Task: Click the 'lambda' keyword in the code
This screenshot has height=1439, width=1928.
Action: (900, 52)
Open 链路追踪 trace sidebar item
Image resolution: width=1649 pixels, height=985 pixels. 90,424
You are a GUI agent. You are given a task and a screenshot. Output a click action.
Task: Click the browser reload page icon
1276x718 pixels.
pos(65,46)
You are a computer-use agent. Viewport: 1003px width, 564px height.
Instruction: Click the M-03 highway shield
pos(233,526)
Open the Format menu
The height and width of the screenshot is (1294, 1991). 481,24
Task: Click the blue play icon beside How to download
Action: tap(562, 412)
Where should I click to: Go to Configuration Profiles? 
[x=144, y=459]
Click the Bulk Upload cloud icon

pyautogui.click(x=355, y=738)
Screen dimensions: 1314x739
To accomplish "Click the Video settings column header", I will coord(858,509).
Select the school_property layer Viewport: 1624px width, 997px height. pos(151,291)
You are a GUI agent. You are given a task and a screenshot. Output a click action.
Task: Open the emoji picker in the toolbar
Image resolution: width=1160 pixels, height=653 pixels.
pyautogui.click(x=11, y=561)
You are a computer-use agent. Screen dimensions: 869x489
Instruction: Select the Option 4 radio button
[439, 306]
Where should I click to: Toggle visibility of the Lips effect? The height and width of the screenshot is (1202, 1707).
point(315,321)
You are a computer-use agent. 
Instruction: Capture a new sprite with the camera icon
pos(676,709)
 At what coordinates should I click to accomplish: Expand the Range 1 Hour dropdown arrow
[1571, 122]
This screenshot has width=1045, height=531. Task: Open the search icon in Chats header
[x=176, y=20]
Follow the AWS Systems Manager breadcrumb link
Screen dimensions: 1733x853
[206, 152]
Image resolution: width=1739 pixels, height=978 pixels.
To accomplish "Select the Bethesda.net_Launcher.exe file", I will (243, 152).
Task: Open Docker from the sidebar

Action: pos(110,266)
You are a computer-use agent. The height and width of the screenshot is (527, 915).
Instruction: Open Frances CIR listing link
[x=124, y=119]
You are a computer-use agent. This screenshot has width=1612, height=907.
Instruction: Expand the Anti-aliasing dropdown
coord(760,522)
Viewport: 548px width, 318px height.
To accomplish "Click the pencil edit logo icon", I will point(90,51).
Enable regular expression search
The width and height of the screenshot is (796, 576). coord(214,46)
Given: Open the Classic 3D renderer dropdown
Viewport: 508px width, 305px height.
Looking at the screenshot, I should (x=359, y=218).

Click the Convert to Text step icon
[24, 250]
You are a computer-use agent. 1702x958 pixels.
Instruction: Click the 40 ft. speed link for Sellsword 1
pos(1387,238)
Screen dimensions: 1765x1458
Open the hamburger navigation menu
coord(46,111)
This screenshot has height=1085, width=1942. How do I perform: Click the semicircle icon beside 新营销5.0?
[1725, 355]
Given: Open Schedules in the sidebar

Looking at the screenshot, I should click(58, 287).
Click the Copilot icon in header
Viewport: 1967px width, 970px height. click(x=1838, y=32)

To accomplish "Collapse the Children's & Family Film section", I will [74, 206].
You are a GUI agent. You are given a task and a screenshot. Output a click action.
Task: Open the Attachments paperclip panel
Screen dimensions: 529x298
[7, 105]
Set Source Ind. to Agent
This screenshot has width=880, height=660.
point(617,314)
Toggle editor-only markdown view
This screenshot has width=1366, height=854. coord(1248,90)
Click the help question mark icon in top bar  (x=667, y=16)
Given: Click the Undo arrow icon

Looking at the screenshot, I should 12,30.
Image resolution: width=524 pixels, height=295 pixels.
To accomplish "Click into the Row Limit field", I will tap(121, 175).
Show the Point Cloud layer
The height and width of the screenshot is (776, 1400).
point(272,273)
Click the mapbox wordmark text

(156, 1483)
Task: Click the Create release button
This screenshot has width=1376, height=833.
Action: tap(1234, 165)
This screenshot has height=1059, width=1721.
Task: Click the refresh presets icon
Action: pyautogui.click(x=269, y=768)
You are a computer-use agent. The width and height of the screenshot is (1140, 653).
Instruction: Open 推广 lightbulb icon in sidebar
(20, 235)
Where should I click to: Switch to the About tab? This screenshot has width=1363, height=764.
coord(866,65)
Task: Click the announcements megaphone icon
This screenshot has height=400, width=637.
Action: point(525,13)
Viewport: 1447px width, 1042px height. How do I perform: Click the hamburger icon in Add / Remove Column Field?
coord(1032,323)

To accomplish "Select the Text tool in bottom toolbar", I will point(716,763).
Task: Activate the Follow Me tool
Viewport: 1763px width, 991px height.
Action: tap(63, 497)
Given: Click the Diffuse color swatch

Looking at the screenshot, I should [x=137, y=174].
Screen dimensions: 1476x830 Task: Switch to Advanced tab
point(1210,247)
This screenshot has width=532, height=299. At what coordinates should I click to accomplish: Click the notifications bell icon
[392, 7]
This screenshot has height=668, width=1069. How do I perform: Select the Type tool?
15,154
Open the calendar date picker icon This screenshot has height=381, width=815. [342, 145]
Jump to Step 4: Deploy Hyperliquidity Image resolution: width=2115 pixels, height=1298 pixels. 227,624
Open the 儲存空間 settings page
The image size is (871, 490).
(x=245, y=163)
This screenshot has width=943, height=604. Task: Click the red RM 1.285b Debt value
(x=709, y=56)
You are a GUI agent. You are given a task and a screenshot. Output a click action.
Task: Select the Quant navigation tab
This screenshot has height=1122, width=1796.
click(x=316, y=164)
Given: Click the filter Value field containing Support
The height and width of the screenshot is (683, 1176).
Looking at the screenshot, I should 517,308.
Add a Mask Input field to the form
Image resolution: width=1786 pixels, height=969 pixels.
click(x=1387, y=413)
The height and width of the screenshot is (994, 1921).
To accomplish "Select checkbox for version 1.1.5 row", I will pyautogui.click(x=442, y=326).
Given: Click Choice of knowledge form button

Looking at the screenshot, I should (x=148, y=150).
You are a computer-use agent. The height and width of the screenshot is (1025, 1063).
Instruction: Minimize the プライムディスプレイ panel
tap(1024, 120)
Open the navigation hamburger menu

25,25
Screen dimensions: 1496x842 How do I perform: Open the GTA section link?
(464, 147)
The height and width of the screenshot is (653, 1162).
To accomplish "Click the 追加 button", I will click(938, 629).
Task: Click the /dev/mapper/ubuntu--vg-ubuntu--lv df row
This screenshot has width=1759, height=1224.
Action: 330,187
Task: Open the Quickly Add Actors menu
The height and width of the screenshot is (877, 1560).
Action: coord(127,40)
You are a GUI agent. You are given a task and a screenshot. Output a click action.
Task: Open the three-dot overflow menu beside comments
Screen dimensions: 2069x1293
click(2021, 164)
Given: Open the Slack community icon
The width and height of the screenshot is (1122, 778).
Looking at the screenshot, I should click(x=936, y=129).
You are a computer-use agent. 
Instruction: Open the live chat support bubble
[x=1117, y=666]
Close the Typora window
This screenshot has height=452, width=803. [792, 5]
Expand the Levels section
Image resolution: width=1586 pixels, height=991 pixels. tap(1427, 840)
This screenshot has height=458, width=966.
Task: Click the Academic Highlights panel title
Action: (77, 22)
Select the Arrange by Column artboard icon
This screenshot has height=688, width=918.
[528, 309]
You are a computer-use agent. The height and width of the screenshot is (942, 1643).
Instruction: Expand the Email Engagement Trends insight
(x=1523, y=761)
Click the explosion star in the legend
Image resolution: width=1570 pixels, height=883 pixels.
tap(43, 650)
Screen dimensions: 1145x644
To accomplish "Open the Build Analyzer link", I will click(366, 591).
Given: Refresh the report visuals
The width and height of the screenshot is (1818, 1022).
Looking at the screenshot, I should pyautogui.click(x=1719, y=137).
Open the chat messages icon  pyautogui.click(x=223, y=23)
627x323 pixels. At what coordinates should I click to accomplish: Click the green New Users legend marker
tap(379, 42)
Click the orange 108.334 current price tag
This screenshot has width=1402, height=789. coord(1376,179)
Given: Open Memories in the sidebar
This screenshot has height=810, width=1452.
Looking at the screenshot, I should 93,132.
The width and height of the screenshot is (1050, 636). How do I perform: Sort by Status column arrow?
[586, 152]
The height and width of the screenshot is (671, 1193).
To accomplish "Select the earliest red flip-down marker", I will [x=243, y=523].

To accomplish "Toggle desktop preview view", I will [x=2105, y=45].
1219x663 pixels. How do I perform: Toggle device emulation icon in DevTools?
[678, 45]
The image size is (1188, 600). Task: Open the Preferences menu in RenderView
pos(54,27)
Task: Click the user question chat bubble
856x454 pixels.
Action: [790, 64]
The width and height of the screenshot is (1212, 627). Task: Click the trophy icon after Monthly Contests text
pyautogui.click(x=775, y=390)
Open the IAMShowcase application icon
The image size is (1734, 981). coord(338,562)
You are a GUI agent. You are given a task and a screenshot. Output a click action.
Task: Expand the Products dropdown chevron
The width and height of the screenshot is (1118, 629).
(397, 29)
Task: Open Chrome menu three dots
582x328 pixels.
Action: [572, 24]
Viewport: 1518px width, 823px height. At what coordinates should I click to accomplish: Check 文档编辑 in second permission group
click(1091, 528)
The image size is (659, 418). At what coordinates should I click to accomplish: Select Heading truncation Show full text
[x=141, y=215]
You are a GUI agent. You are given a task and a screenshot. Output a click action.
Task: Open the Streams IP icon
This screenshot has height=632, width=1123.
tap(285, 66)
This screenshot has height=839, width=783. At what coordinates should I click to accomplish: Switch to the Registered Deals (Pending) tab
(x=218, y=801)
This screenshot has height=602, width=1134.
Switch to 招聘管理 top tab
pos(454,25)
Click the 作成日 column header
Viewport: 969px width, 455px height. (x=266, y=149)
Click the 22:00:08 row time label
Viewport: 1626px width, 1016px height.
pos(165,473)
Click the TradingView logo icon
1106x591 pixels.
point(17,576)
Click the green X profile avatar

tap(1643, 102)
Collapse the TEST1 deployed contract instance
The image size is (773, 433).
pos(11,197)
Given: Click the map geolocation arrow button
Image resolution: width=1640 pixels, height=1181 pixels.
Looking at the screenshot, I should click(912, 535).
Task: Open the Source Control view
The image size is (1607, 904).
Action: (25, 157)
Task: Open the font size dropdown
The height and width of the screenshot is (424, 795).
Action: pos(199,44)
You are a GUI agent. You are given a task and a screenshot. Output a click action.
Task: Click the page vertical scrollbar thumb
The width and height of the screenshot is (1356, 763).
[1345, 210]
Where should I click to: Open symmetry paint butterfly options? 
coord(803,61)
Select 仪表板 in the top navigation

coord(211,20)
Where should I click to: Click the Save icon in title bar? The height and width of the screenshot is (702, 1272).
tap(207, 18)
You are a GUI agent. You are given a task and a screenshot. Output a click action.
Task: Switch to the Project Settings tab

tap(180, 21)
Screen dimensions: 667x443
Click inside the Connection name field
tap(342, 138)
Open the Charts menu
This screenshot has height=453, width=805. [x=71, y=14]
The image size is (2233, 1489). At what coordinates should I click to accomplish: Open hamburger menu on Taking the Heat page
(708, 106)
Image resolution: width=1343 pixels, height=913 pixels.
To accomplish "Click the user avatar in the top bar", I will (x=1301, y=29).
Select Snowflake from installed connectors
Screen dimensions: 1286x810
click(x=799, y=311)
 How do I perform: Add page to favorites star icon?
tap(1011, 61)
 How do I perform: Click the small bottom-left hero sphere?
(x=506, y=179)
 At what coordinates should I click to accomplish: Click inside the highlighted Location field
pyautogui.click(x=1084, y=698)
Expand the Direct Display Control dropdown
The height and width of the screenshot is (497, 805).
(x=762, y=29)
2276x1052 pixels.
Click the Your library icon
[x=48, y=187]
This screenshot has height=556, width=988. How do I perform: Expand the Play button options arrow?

## [Problem]
Of the lines above, extract only those from the line with "Open the IAMShowcase application icon" to the line with "Task: Open Chrome menu three dots", both included, exactly as written.

## [Task answer]
Open the IAMShowcase application icon
The image size is (1734, 981). coord(338,562)
You are a GUI agent. You are given a task and a screenshot. Output a click action.
Task: Expand the Products dropdown chevron
The width and height of the screenshot is (1118, 629).
(397, 29)
Task: Open Chrome menu three dots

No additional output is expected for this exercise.